Il y a des phrases qui restent gravées. Pour Nagui, “on va tout arrêter” fait partie de celles-là. Au début des années 2000, après avoir été écarté de plusieurs grandes chaînes, l’animateur se retrouve dans une situation critique.

Les projets s’effondrent, les perspectives se réduisent, et sa société est en difficulté. Il décrit des réunions avec son comptable, où chaque ligne de compte est examinée avec précision. Les mots “cessation de paiements” résonnent comme une condamnation. La possibilité de déposer le bilan devient réelle. Pour celui qui avait connu la gloire des années 1990, c’est un choc.
La scène est presque cinématographique : des spécialistes qui passent tout au crible, des chiffres, des bilans, et cette impression que tout peut s’arrêter du jour au lendemain. Il fait d’ailleurs le parallèle avec Le rêve américain, tant la situation ressemblait à une fiction dramatique.
Quatre années d’échecs s’enchaînent.
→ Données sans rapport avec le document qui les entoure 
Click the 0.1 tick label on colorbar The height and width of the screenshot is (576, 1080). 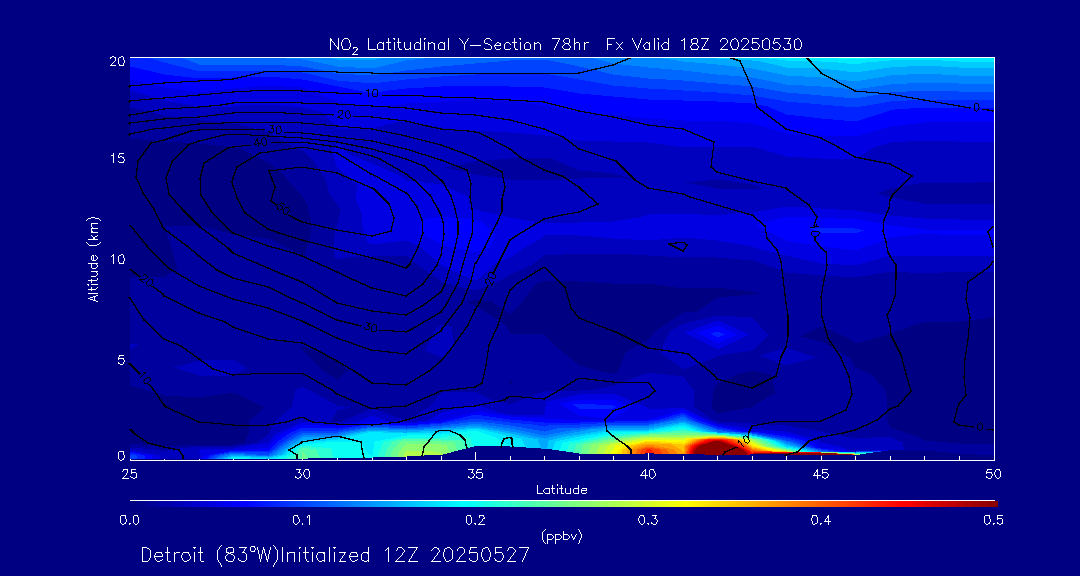302,520
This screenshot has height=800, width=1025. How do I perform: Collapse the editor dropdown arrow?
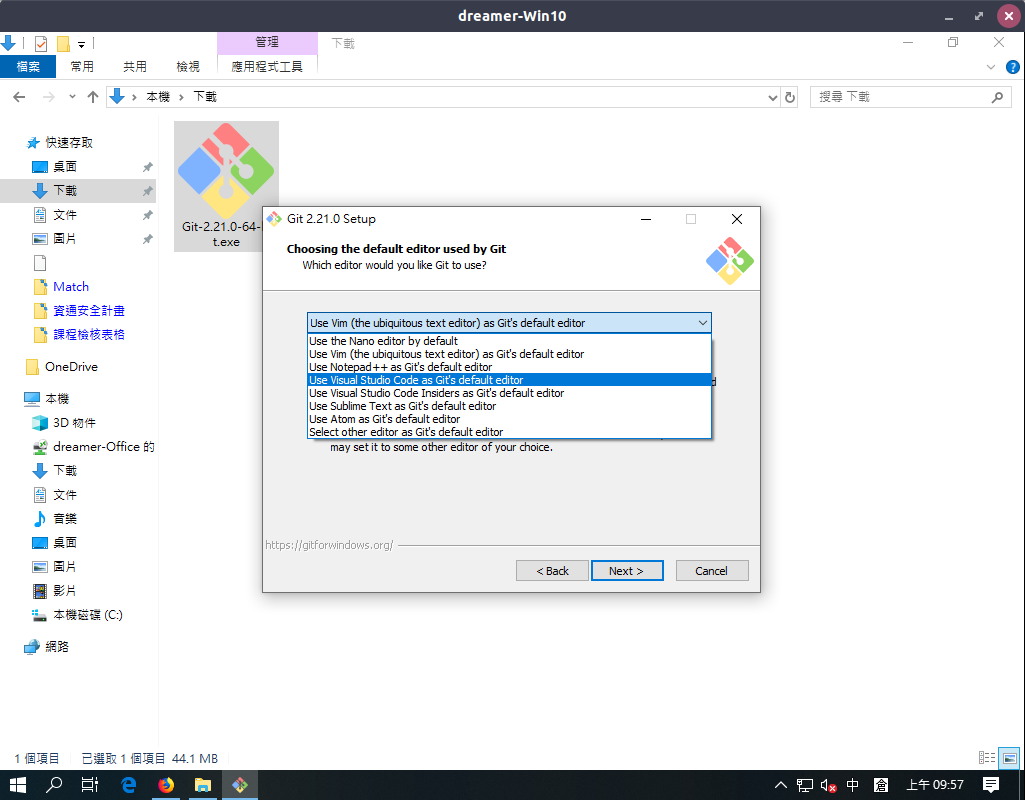(x=702, y=323)
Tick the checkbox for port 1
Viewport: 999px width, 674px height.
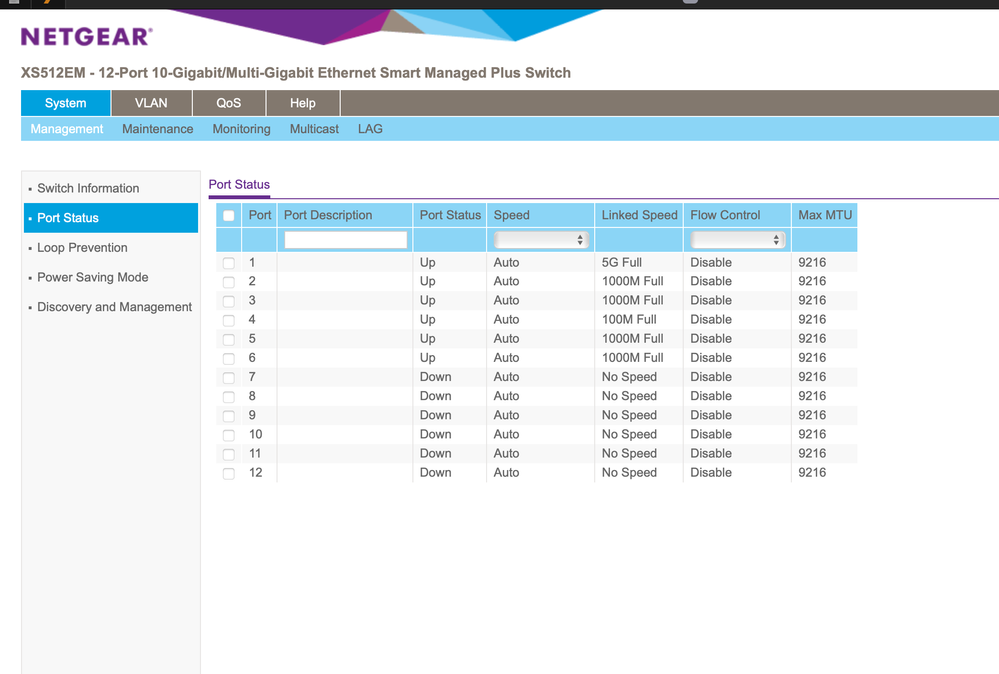[x=229, y=263]
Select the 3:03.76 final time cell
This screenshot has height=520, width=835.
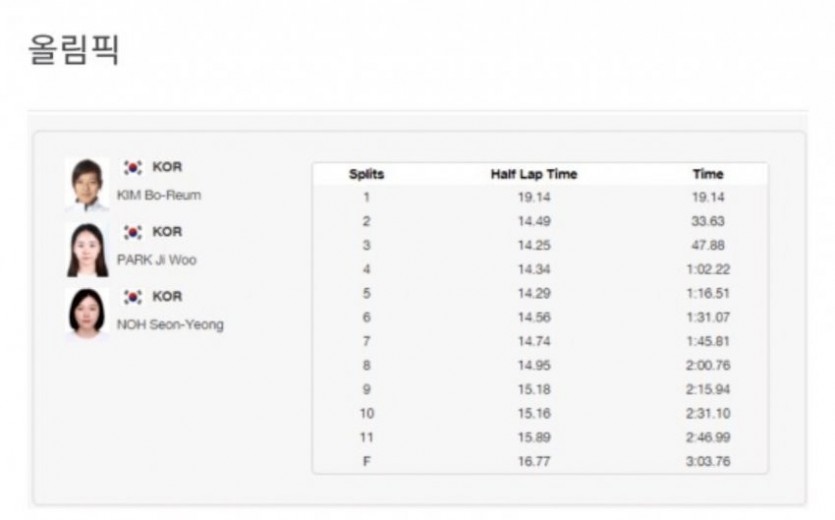click(708, 461)
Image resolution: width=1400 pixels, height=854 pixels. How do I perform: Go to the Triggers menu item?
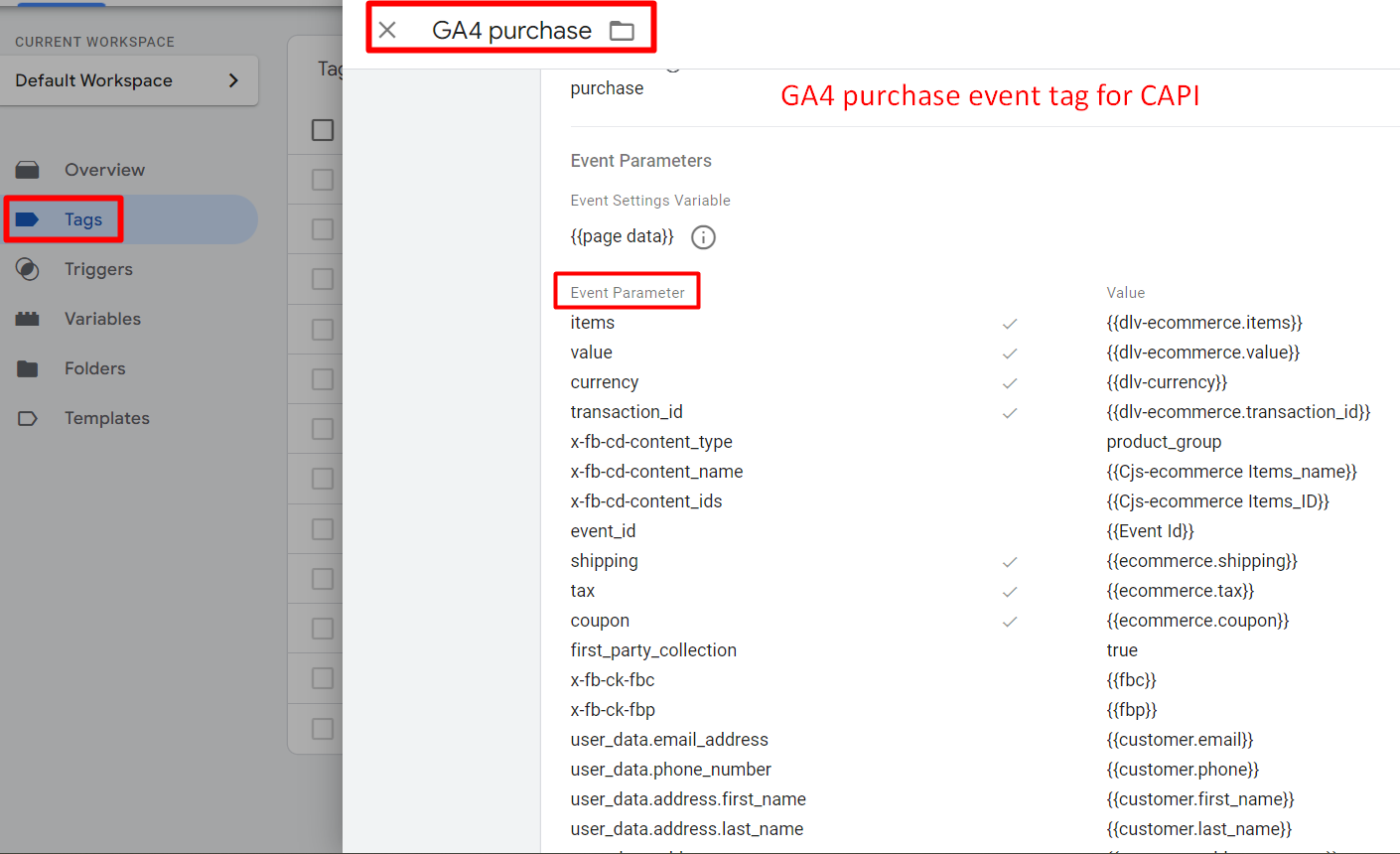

Pas un simple accident de parcours, mais une véritable période de remise en question. Pourtant, c’est précisément à ce moment-là qu’il décide de se battre pour deux formats : Tout le monde veut prendre sa place et N’oubliez pas les paroles.
Le succès de ces émissions change tout. Elles s’installent durablement sur France 2, deviennent des rendez-vous quotidiens et redonnent à Nagui une stabilité professionnelle. Le contraste est saisissant : de la quasi-faillite à la consécration.
Ce moment où il a cru que tout était fini apparaît aujourd’hui comme un tournant. Sans cette crise, peut-être n’aurait-il pas abordé la suite de sa carrière avec la même détermination. Derrière la réussite actuelle, il y a cette scène fondatrice, celle où l’arrêt semblait inévitable… avant que tout ne bascule dans l’autre sens.